As the tour slinks into its sixth week, they arrive in Transylvania for the final show and in a 10,000 seater auditorium perform before only a paltry 174 rockers. Yet Lips won’t speak ill of Tiziana. He’s an incredibly decent man as back in Toronto he comes to her defense and says she gave her best. (It’s an illuminating instance of his sincere generosity and perhaps speaks to why the band sputtered when success seemed an easier option.)

With a bond more like brothers than friends, Lips and Robb are both children of Jewish immigrants but stark contrasts in upbringing and temperament. The ebullient Lips was raised in a family — with the notable exception of an older, generous sister — which saw his musical pursuits as fanciful, at best. His face regularly breaks into a toothy, childlike grin that cannot be muted by his still disappointed mother and disapproving accountant and endocrinologist brothers.

Conversely, the introspective Robb flourished artistically in an endearingly encouraging home environment. He quietly but movingly tells the story of why he wears a necklace in honor of his deceased jeweler father, Villi, a Hungarian Jewish Auschwitz survivor. A droll and reflective soul, Robb provides one of the funnier segments in the film as well when he takes the filmmakers on a tour of his artwork.

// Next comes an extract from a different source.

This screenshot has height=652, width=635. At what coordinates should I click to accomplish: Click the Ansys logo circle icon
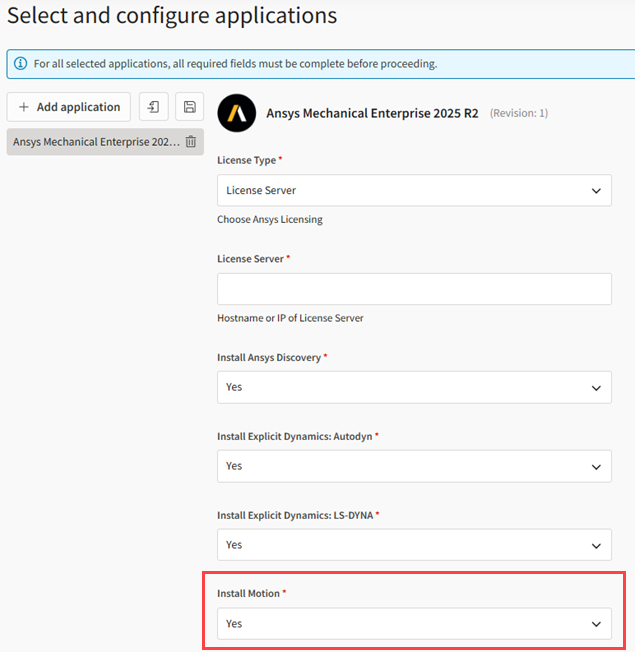tap(237, 113)
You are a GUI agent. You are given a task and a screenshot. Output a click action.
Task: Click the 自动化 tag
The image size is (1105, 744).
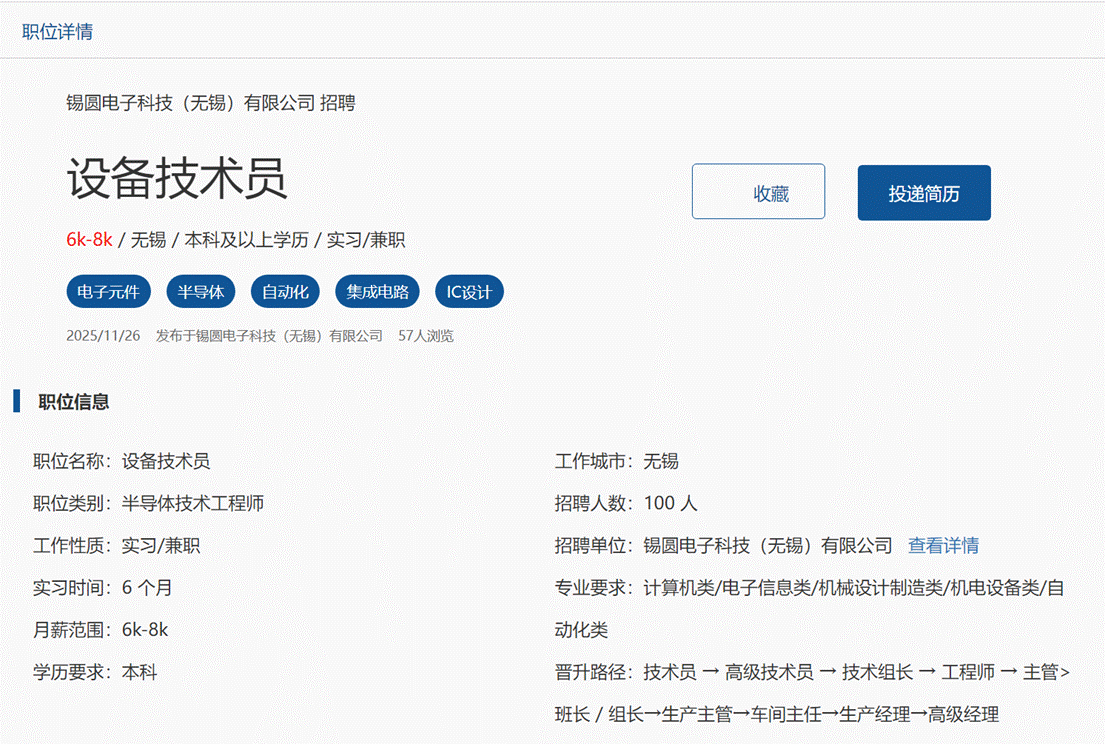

But both are surrounded by folks who not only care for them but share their dream. (It’s a good-hearted film with very few public villains.) Both are married to long-time spouses who are unerringly supportive, grounded and patient; Robb’s wife is only too aware that her hair still foreshadows that she loves 80s metal.

The boys also recruit an old ally, producer Chris Tsangarides, the force behind their most potent work in the early 80s, to help oversee their latest (and 13th) full-length album, which is funded by Lips’ benevolent sister. They travel to Dover, England, where the kindly and sagacious Tsangarides finetunes the demos into structured songs. But he is also the perfect personality to alleviate the strain of the recording regimen. When Lips and Robb blow up in a particularly venomous sibling-like tiff, Tsangarides is the even-tempered salve. The honest, raw emotion from the session where Lips and Robb reconcile with Chris’s help is powerful and touching.

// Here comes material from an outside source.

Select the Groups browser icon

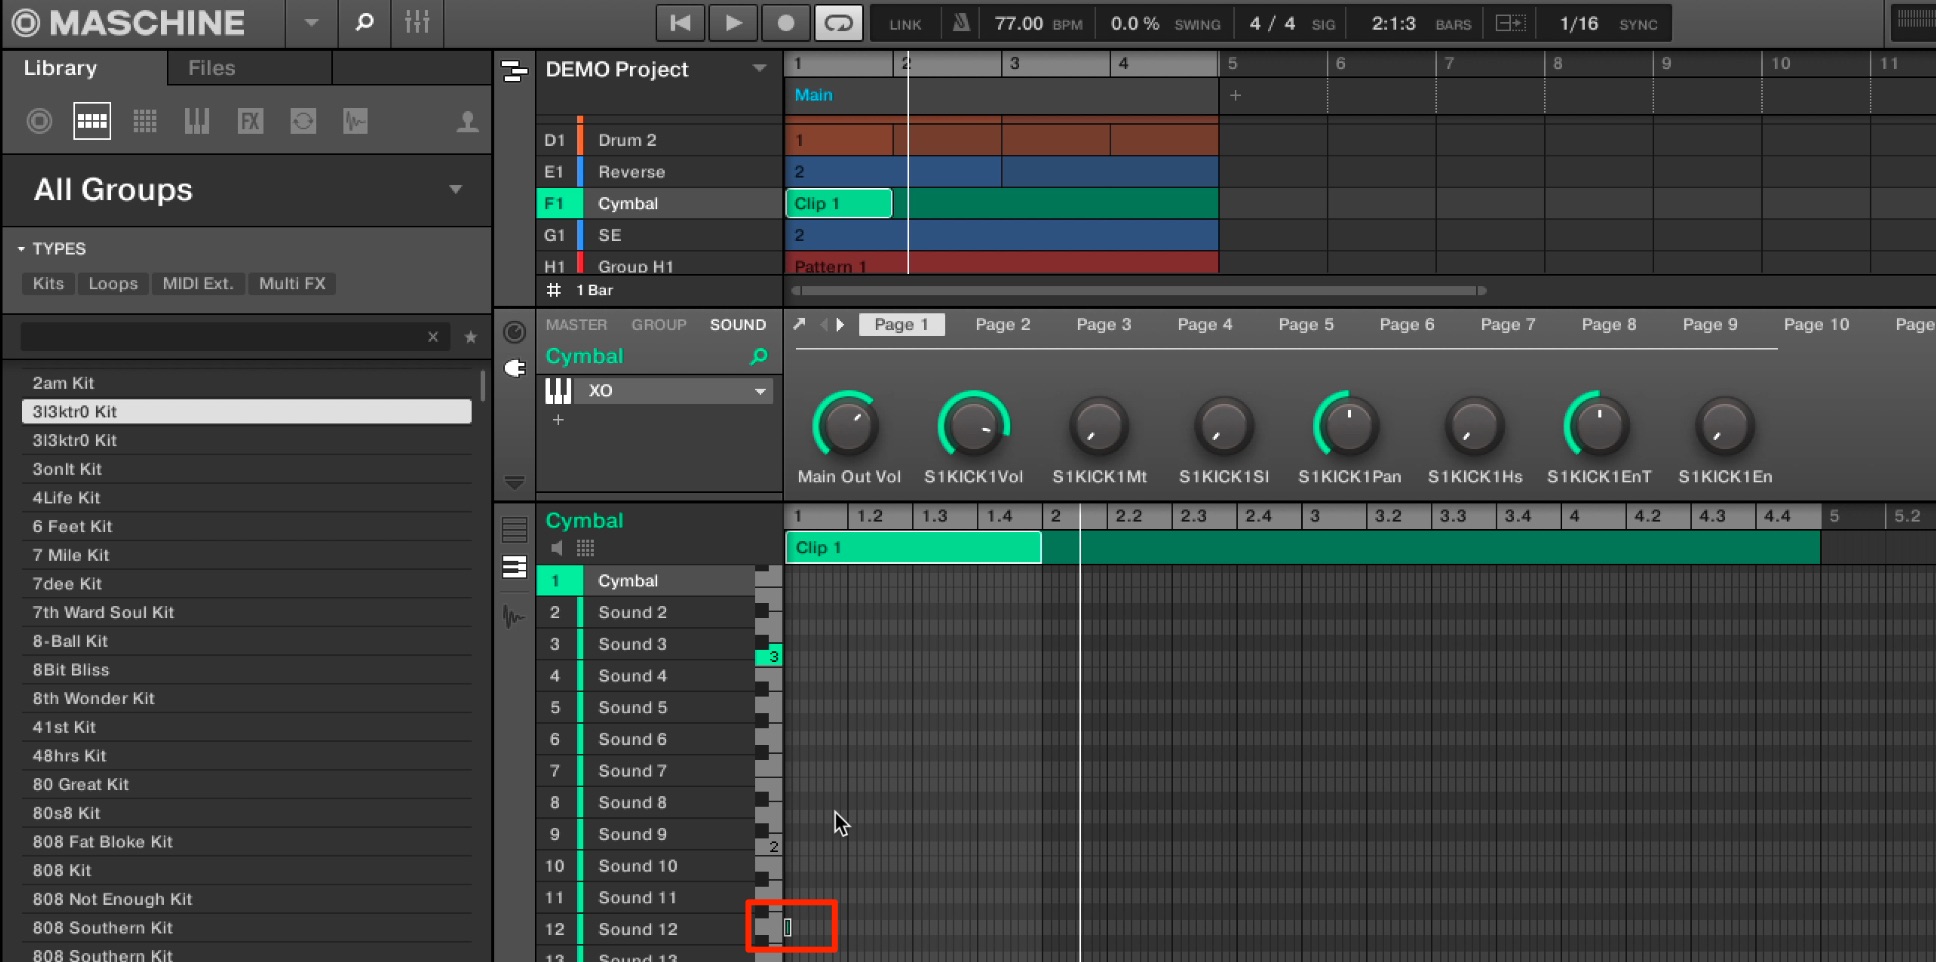[x=92, y=121]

They may rage against each other (with the concomitant apologies and hugs) and rail against the machine that is the record industry, with record labels earning the particular ire of Lips, but they never disparage the fans. They never complain that folks just didn’t get them. (In a recent One-Hit Wonder program on American television, it was disheartening to see the number of performers who denigrated their listeners for, of all things, adoring their music, even if it was for one selective song.) Lips and Robb have been let down and dismayed by the machinations of the business but they aren’t cynical; they truly love playing and genuinely appreciate the audience, even a rowdy barroom in Etobicoke. They desperately want to play bigger stages worthy of their talent but they won’t disparage the modest venues and patrons.

In a career where they have clearly relied on too many of the wrong people to their detriment, they couldn’t have found a more worthy person in whom to place their trust than Sacha Gervasi. A first time director (and a fan since at least the age of 19 in 1985), Gervasi crafts their story with respect and care. He documents the travails with a dogged determination. And there’s the right mix of Spinal Tapish humorous moments (yes, it does go to 11) and sincere emotion so that the funny doesn’t overwhelm the passionate. Gervasi also creates a film which keeps surprising throughout with a narrative that at times seems almost fictional and a world-wide span of characters worthy of literature.

“Anvil! The Story of Anvil” is a testament to the essence of art and the creative process, and Lips’ romantic fervor and Robb’s quiet drive are the genuine quotidian embodiments. It’s easy to root for such good, authentic fellows. Do nice guys win? They do, if they say they do.